Buitenland16 juli 1999

„Regering heeft misdadigers ingehuurd”

Leden oppositie in
Belgrado mishandeld

BELGRADO – Verschillende activisten van de oppositie zijn gisteren in Belgrado in elkaar geslagen tijdens een petitieactie tegen het bewind van de Joegoslavische president Slobodan Milosevic.

Dragan Kopcalic van de Democratische Partij beschuldigde de neocommunistische coalitie ervan „misdadigers” te hebben ingehuurd om de betogers voor democratie een lesje te leren.

Volgens Kopcalic vond de mishandeling kort voor het middaguur plaats in de woonwijk Nieuw-Belgrado. Bij een kraam die de activisten daar hadden opgezet, zouden twee auto's zijn gestopt van waaruit acht „schurken” tevoorschijn kwamen die meteen begonnen te slaan en te schoppen. Een van de oppositieleden zou met ernstige verwondingen in het ziekenhuis zijn opgenomen.

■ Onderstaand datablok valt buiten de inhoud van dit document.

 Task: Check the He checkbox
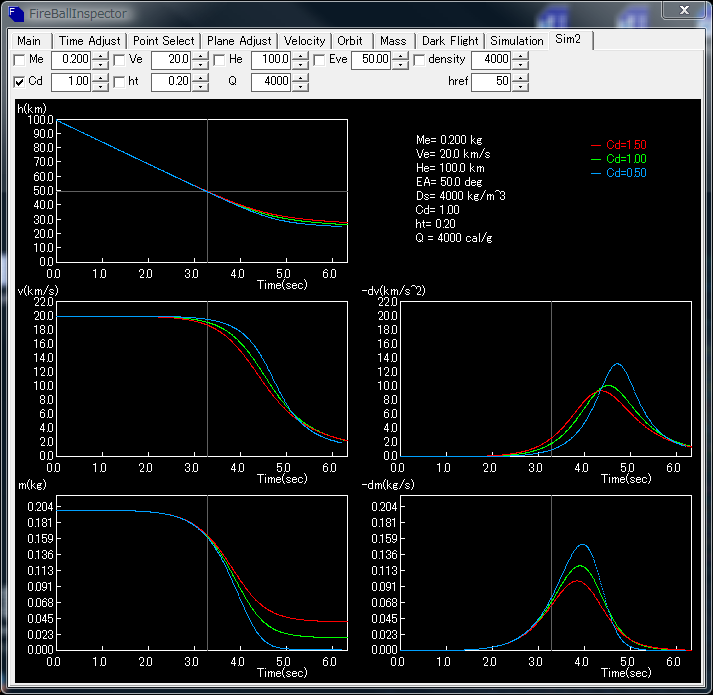[x=220, y=60]
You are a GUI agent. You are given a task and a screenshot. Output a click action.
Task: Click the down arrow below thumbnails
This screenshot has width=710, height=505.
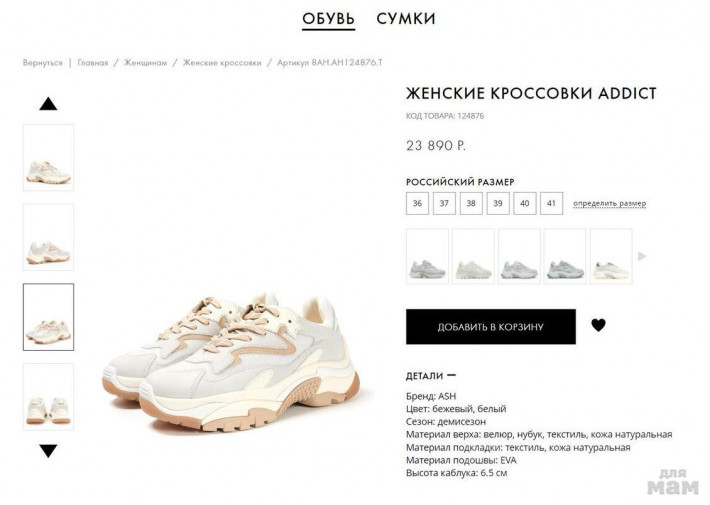48,451
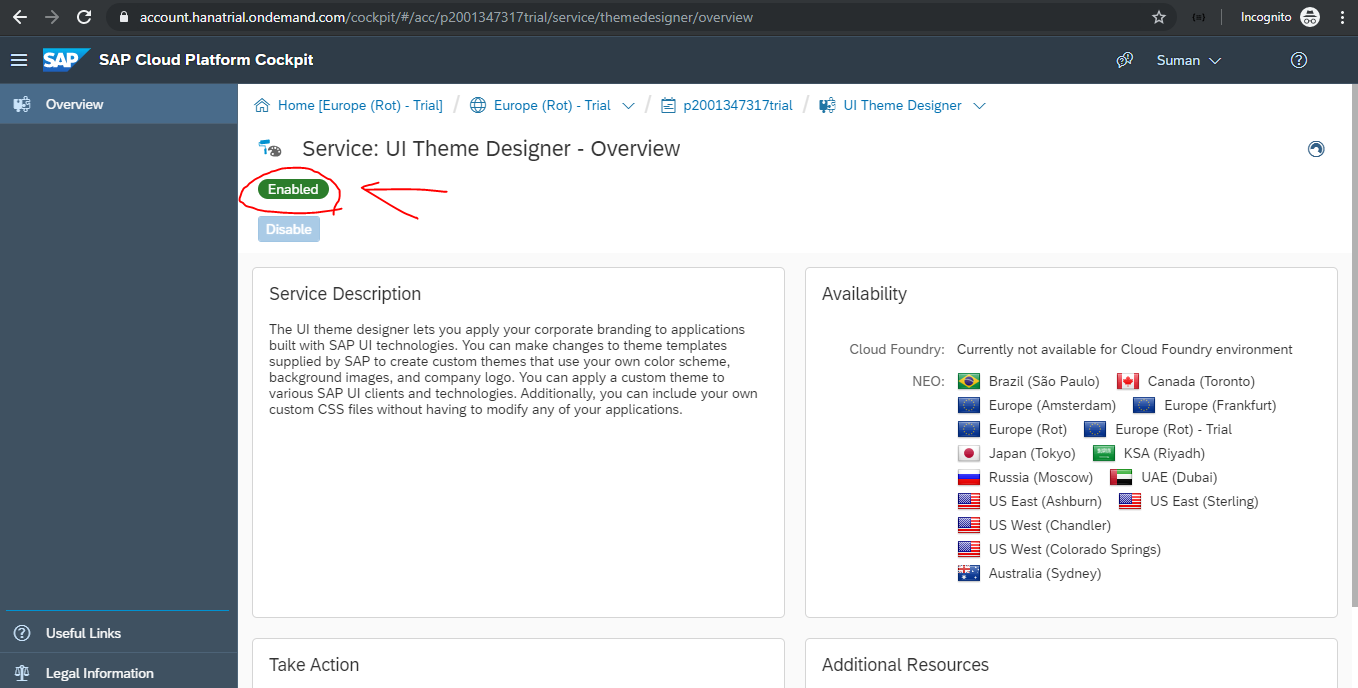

In een paar dagen tijd hebben al meer dan 20.000 mensen de petitie tegen Milosevic ondertekend bij een van de kraampjes in de hoofdstad. Eerder is al gemeld dat ruim 150.000 mensen in heel Servië de petitie hebben getekend.

Gisteren gingen in Belgrado ook 2000 gepensioneerden de straat op. Ze eisten een hoger pensioen en het aftreden van Milosevic. Hun betoging werd kracht bijgezet door de aanwezigheid van Dragoslav Avramovic, die in Servië immense populariteit heeft verworven door er in 1994, toen hij gouverneur van de nationale bank was, in te slagen de torenhoge inflatie te bedwingen. Avramovic heeft zich nu aangesloten bij de Alliantie voor Verandering, de overkoepelende oppositiebeweging die de petitieactie en de betogingen organiseert.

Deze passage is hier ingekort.